Stored records:
* * * * * * *
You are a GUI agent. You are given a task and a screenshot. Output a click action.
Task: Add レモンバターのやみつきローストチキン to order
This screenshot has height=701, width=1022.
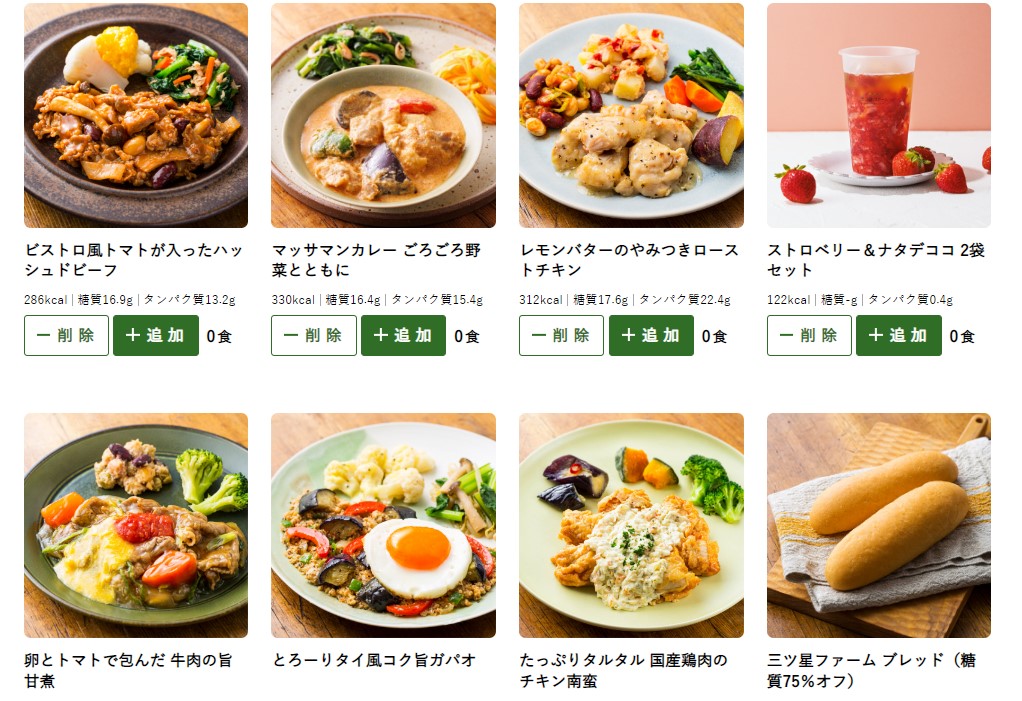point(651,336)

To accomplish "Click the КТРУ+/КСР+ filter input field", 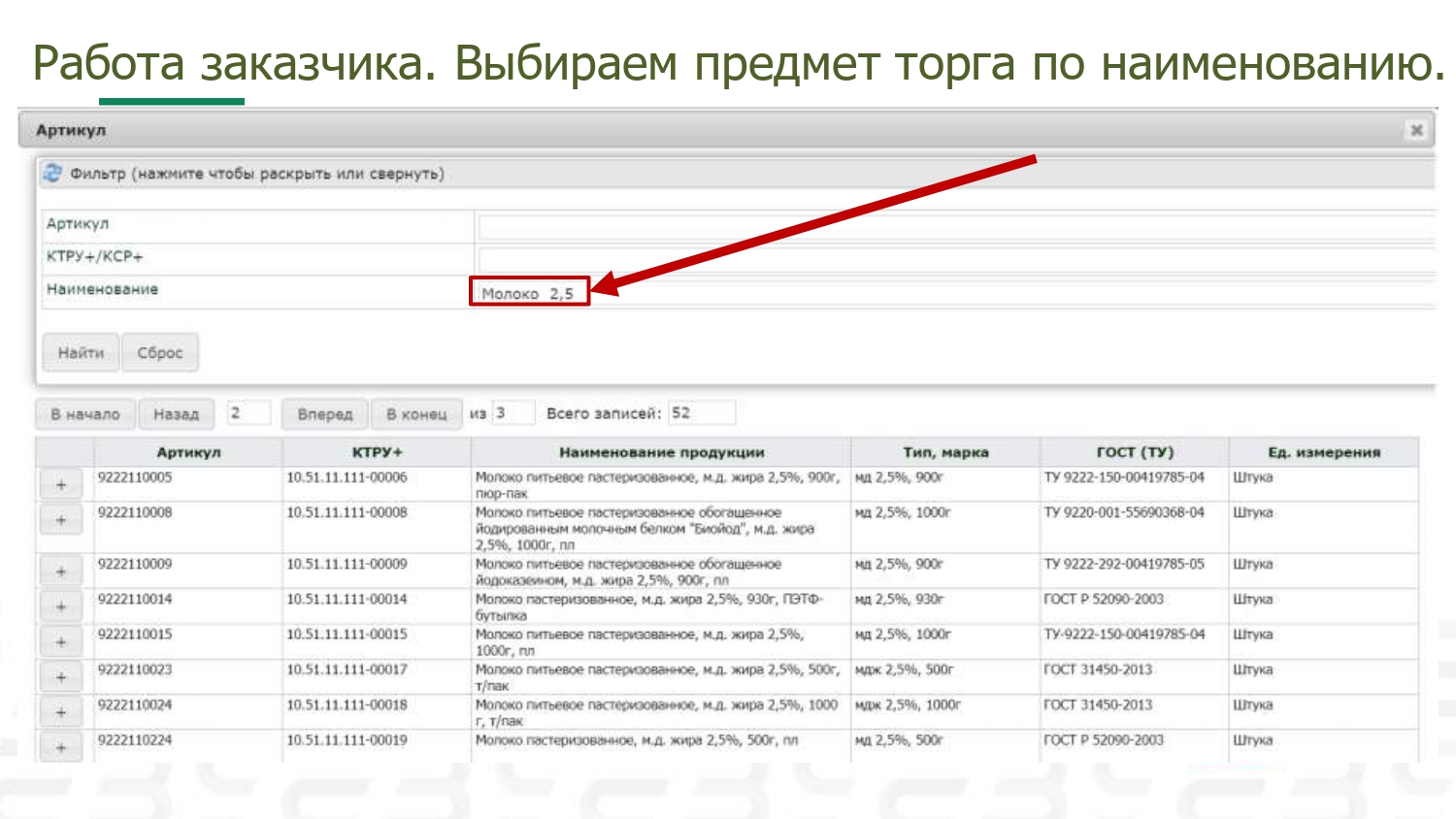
* * * * * * *
__Work instruction__: All of the records must come back exactly as they stand, minus every picture.

__Expected answer__:
You are a GUI agent. You are given a task and a screenshot. Output a click action.
Task: Add レモンバターのやみつきローストチキン to order
This screenshot has height=701, width=1022.
point(651,336)

To accomplish "Click the КТРУ+/КСР+ filter input field", 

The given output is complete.